Throwing in the Towel on the (TBT)

I am throwing in the towel on the (TBT) ETF, my 200% leveraged bet that Treasury bonds will fall. I am doing this partly to clear out the dogs from my portfolio so I can start the New Year with a 100% cash position. But I am also bailing because the short term fundamentals point to continued weakness in the economy, a flight to safety, deflation, and falling interest rates for long term Treasury bonds.

The dagger through the heart of this trade was the Federal Reserve’s “twist” policy implemented in September, whereby, it bought hundreds of billions of dollars of long term bonds and sold short dated ones. I have been trying to get out ever since. But the (TBT) managed a feeble rally from $18 up to only $23, despite a huge “RISK ON” trade that took the S&P 500 up a whopping 200 points.

This morning, the 30 year Treasury bond auction saw overwhelming demand, the bid to cover ratio hitting a stunning 11 year high. With the outlook for financial markets next year so uncertain, the demand for “risk free” paper knows no bounds. Investors are happy to take a negative real yield for 30 years if they believe that other alternatives offer bigger potential loses.

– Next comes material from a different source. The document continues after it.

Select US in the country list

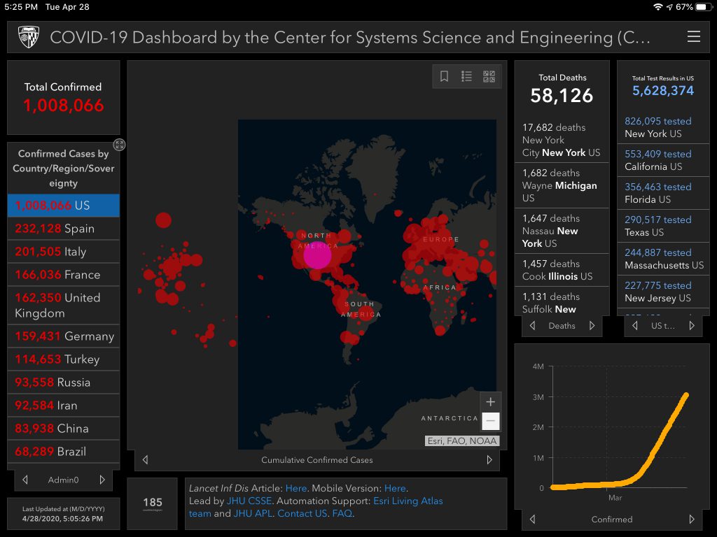[63, 206]
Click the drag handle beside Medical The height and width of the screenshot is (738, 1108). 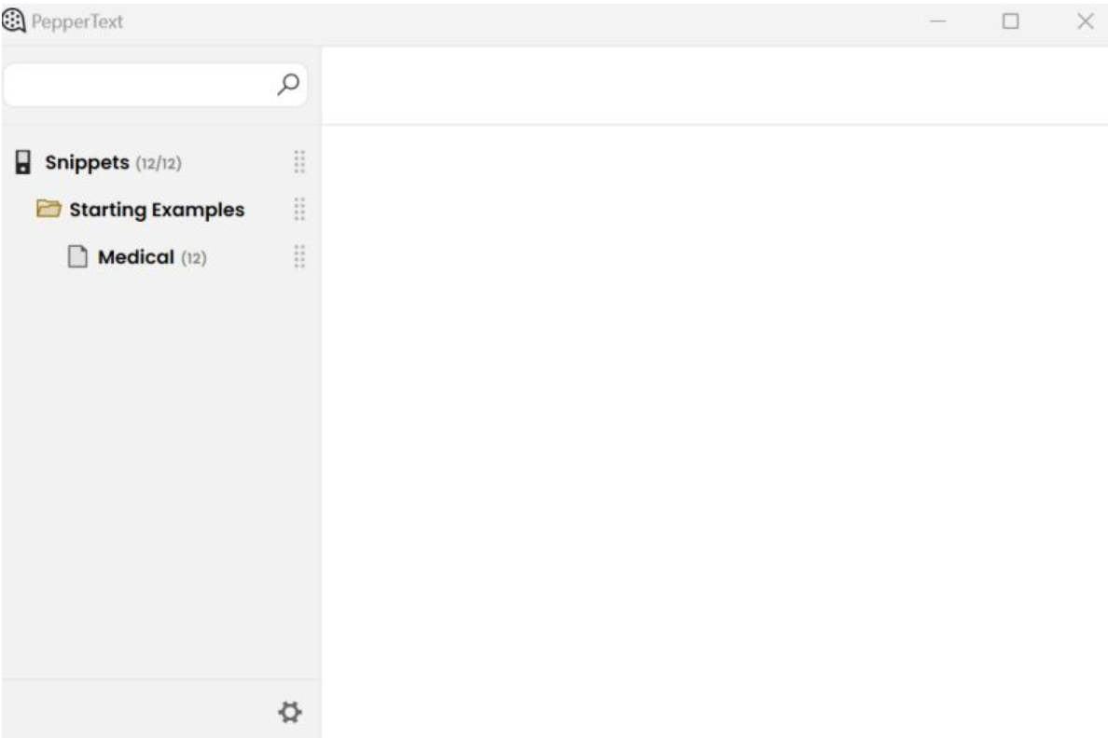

Besides, people want to run with what’s working, both individuals and institutions.
Sure, this is insane, but after 40 years in the business, you learn that people can be insane for a really long time.

If we go into a recession next year, or even just threaten one, a 1.50% yield on the ten year Treasury is a chip shot, and it could even go as low as 1%. With that prospect looming, I don’t want to hang on to the (TBT) in the hope of cutting my losses by few points at the risk of losing many more. I really should have stopped out of this position over the summer when it broke my 10% stop loss limit. Whenever I break my own rules, it always costs me money. But for those of us who have been at this game a long time, seeing the ten year with a 1% handle is truly unbelievable.

Getting out at this level has cost my model $100,000 virtual portfolio $7,080, or 7.08%. I made far more back by hedging my (TBT) losses with gains in short positions in the Euro (FXE), the Swiss franc (FXF), the S&P 500 (SPY), and the Russell 2000 (IWM); so on a net basis, I am still way ahead of the game. That’s why they call this a “hedge” fund. That reduces my year to date return down to 40.18%, something I’ll just have to live with. It’s better than a poke in the eye with a sharp stick.